Взглянул я как бы в духе, и вот, престол стоял на небе, и на престоле был Сидящий. Лицо Сидящего было сурово и скорбно, распахнутые очи жгли человечество, пришедшее к пределу земного существования; власы с брадою величественно ниспадали у него по лицу и груди, как будто речные воды, равномерными ручейками, и ни один не был толще остальных. Венец, его покрывавший, был осыпан самоцветами и перлами; властительная пурпуровая туника, изукрашенная вышивками, браная золотом и сребром, пышными складками стекала ему на колени. В левой руке, опущенной на колени, он держал запечатанную книжку, правую же воздевал, знаменуя не то благовещение, не то угрозу. Лик его был озарен ужасающей красотою нимба, крестовидного и цветоносного; и я увидел, как переливается вокруг престола и над головою Сидящего радуга, подобная смарагду… Перед престолом, под ногами Сидящего, простиралось море стеклянное, подобное кристаллу, а вокруг Сидящего, вокруг престола и над престолом виднелись четверо ужасных животных, ужасных для меня, который глядел на них, как бы захваченный, однако милых и сладчайших для Сидящего, которому все они неустанно возглашали хвалу.
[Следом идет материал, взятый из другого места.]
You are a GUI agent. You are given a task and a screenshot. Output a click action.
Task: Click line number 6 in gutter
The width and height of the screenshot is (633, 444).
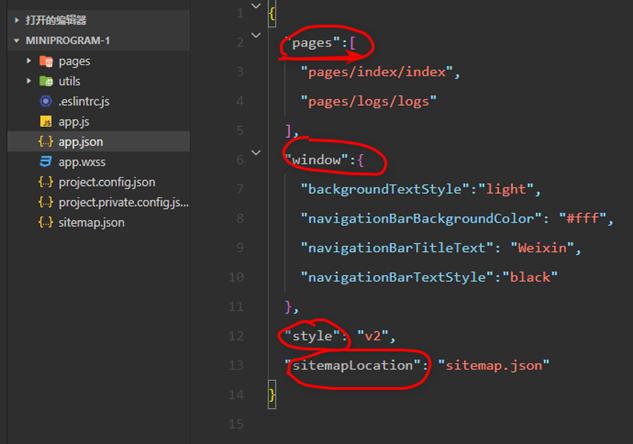239,160
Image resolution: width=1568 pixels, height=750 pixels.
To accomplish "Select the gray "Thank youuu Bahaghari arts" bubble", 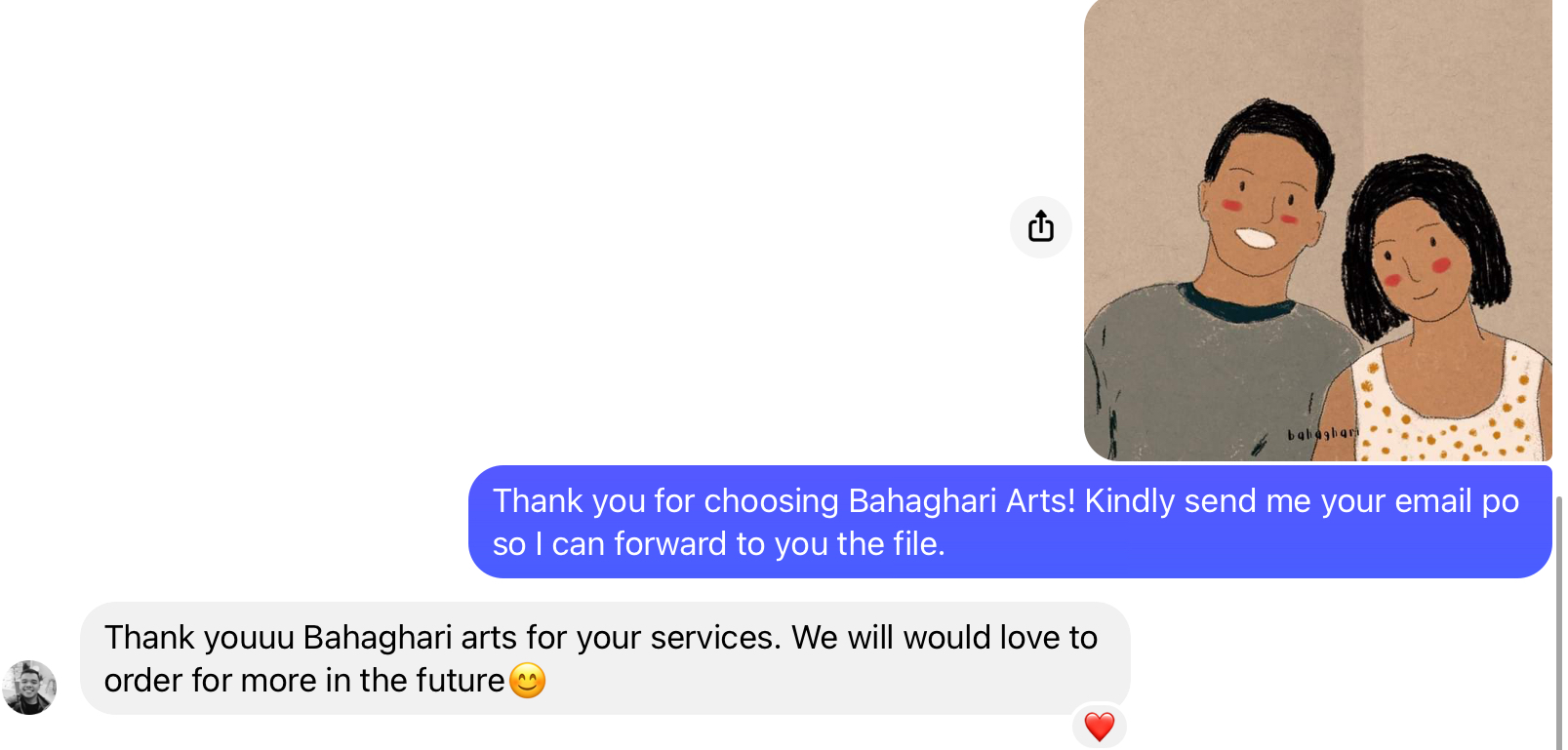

Вернее сказать, не все они представлялись даже и мне ужасными, ибо весьма хорош и мил всем своим обликом глядел муж, что слева от меня, одесную Сидящего, протягивавший книжку. Но ужасен был, с противоположного боку, орел: клюв отверст, торчат встопорщенные перья, как бы железная кольчуга, кривые когти хищно закручены, широкие крылья разведены. Тут же у ног Сидящего, под двумя первыми образами, находились два других, телец и лев, и каждое из этих двух чудовищ, которое в когтях, а которое в копытах, держало, каждое, книгу; при тулове, отвернутом от престола, главы их были на престол устремлены, как будто бы выламывая и верх туловища и шею в какой-то дикой судороге, поводя боками, загребая лапами, разевая пасти, бия и щелкая закрученными хвостами, изогнутыми, как змеи, и завершавшимися, на оконечностях, языками пламени. Оба они крилаты, оба увенчаны ореолом, и, невзирая на устрашающий вид, оба рождены не адскою силой, а небесами, а ежели и показывались ужасными, это оттого, что рыкали в предвосхищении Сошедшего, идущего судить живых и мертвых.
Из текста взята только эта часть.